PROBLEM STATEMENT:
Continue the passage below on Edward Rutledge's political career, beginning right after its final sentence about his election as governor in 1798.

TEXT FOR ANALYSIS:
^^^^^^^^^^^^^^^^
After his release he returned to the General Assembly, where he served until 1796. He was known as an active legislator and an advocate for the confiscation of Loyalist property. Like John Rutledge, Edward Rutledge opposed the Jay Treaty and the Anglophilic stance he perceived in the Federalist Party. As an elector in the 1796 presidential election, Rutledge voted for the two Southern candidates, Republican Thomas Jefferson and Federalist Thomas Pinckney.

Rutledge had not been close with the victor John Adams dating back to their days in the Continental Congress, but he approved of Adams's defense policies towards France during the Quasi-War. The opposition afforded Adams's measures by Vice President Jefferson, and the Congressional Republicans angered Rutledge because he now saw the Republicans as more partial to France than to American interests, a situation similar to the pro-British feelings he sensed in the Federalists during the Jay Treaty debates. Rutledge thereafter ceased communication with Jefferson. Rutledge served in the state senate for two years, then was elected governor in 1798.
^^^^^^^^^^^^^^^^
DATASET EXCERPTS:
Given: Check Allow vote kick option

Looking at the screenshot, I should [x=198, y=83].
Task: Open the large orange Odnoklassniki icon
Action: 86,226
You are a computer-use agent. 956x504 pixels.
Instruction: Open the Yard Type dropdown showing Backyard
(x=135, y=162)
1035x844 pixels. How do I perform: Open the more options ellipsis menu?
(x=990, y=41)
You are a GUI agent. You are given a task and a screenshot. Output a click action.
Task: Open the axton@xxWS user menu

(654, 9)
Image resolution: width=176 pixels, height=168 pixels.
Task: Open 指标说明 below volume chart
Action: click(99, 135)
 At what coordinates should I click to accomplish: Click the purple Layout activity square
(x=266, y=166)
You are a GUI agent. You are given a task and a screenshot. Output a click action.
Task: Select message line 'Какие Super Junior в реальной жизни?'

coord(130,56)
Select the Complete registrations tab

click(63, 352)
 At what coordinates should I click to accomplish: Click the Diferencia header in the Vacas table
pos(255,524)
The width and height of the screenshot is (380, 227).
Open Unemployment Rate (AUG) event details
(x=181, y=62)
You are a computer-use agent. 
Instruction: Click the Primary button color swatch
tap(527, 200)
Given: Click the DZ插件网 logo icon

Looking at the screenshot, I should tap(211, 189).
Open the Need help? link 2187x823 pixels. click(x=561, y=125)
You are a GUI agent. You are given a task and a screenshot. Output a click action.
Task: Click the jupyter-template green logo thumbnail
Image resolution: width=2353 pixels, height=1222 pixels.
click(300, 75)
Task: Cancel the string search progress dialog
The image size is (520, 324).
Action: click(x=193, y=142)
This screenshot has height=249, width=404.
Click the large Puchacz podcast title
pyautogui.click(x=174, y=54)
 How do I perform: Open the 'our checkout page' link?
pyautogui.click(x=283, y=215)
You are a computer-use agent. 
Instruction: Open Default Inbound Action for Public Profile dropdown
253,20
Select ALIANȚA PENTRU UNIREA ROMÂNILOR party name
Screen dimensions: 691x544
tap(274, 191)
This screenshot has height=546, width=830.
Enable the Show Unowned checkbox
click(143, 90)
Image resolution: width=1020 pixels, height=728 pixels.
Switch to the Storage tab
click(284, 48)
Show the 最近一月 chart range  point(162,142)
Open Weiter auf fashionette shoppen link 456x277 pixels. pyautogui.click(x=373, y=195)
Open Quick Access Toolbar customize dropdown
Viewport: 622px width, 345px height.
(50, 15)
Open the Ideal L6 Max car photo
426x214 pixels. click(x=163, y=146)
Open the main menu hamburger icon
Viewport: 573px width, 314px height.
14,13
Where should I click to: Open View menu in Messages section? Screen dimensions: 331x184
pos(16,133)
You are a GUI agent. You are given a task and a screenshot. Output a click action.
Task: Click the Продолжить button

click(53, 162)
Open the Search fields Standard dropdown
^^^^^^^^^^^^^^^^
ANSWER TO THE PROBLEM:
Governor Rutledge, while attending an important meeting in Columbia, had to be sent home because of his gout. He died in Charleston before the end of his term. Some said at the time that he died from apoplexy resulting from hearing the news of George Washington's death. Since 1971, his home in Charleston is now a National Historic Landmark, and is privately owned and operated as a bed & breakfast, the Governor's House Inn.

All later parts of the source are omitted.